• [WHAT IS REQUIRED] Look through the records below for the line with "The height and width of the screenshot is (524, 608).". Return that line and each one after it up to and including the line with "You are a computer-use agent. 623x504 pixels.", exactly.

• [DATA UNDER STUDY]
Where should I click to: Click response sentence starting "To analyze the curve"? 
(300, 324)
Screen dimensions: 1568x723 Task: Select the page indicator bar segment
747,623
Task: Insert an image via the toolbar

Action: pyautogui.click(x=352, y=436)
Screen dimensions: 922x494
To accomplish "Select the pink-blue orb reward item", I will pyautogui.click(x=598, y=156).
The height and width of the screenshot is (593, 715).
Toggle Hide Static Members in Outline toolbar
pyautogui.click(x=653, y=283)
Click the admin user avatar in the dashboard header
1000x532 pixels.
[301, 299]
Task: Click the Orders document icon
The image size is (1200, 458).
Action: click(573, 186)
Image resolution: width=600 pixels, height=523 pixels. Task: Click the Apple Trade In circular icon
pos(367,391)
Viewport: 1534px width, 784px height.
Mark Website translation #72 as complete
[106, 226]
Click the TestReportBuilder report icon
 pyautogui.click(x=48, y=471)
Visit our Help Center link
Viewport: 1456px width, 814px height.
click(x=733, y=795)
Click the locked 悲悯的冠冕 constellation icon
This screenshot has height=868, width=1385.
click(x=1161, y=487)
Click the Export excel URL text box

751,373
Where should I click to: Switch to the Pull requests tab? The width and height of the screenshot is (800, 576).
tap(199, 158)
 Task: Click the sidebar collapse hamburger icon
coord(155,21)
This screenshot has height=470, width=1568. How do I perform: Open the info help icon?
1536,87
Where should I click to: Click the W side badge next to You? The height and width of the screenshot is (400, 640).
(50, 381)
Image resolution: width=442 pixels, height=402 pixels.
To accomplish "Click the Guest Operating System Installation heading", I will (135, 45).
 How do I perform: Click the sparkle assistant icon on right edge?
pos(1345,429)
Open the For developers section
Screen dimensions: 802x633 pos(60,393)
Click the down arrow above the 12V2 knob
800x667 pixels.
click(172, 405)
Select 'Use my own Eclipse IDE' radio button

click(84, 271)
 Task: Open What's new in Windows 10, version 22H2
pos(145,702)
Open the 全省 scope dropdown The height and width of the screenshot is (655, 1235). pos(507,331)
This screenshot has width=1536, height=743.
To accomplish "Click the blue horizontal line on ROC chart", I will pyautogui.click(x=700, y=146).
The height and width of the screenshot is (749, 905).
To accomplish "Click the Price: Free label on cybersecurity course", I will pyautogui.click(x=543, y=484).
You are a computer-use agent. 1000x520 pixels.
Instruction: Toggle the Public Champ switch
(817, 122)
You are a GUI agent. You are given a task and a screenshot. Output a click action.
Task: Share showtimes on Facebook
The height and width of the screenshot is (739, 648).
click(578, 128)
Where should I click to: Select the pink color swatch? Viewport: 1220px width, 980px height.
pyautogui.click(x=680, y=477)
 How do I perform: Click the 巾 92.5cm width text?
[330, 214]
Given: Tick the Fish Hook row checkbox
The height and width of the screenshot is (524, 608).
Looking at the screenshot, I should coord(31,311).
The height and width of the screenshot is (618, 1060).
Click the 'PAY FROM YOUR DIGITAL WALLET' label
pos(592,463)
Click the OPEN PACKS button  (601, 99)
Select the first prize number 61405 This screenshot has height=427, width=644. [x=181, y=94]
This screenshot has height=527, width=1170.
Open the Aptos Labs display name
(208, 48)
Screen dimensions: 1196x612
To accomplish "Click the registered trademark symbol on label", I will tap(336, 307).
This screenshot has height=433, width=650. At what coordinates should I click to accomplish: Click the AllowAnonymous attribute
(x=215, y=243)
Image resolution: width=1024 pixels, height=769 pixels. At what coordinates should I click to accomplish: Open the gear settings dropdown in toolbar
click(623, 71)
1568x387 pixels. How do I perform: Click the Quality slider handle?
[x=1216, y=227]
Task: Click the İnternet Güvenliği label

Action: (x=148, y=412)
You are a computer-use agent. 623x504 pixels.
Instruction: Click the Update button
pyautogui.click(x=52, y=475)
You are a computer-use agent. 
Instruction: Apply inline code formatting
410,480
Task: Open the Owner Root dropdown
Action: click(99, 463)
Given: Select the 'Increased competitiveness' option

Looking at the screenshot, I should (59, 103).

• [ANSWER TO THIS EXERCISE]
The height and width of the screenshot is (524, 608).
Looking at the screenshot, I should coord(31,311).
The height and width of the screenshot is (618, 1060).
Click the 'PAY FROM YOUR DIGITAL WALLET' label
pos(592,463)
Click the OPEN PACKS button  (601, 99)
Select the first prize number 61405 This screenshot has height=427, width=644. [x=181, y=94]
This screenshot has height=527, width=1170.
Open the Aptos Labs display name
(208, 48)
Screen dimensions: 1196x612
To accomplish "Click the registered trademark symbol on label", I will tap(336, 307).
This screenshot has height=433, width=650. At what coordinates should I click to accomplish: Click the AllowAnonymous attribute
(x=215, y=243)
Image resolution: width=1024 pixels, height=769 pixels. At what coordinates should I click to accomplish: Open the gear settings dropdown in toolbar
click(623, 71)
1568x387 pixels. How do I perform: Click the Quality slider handle?
[x=1216, y=227]
Task: Click the İnternet Güvenliği label

Action: (x=148, y=412)
You are a computer-use agent. 623x504 pixels.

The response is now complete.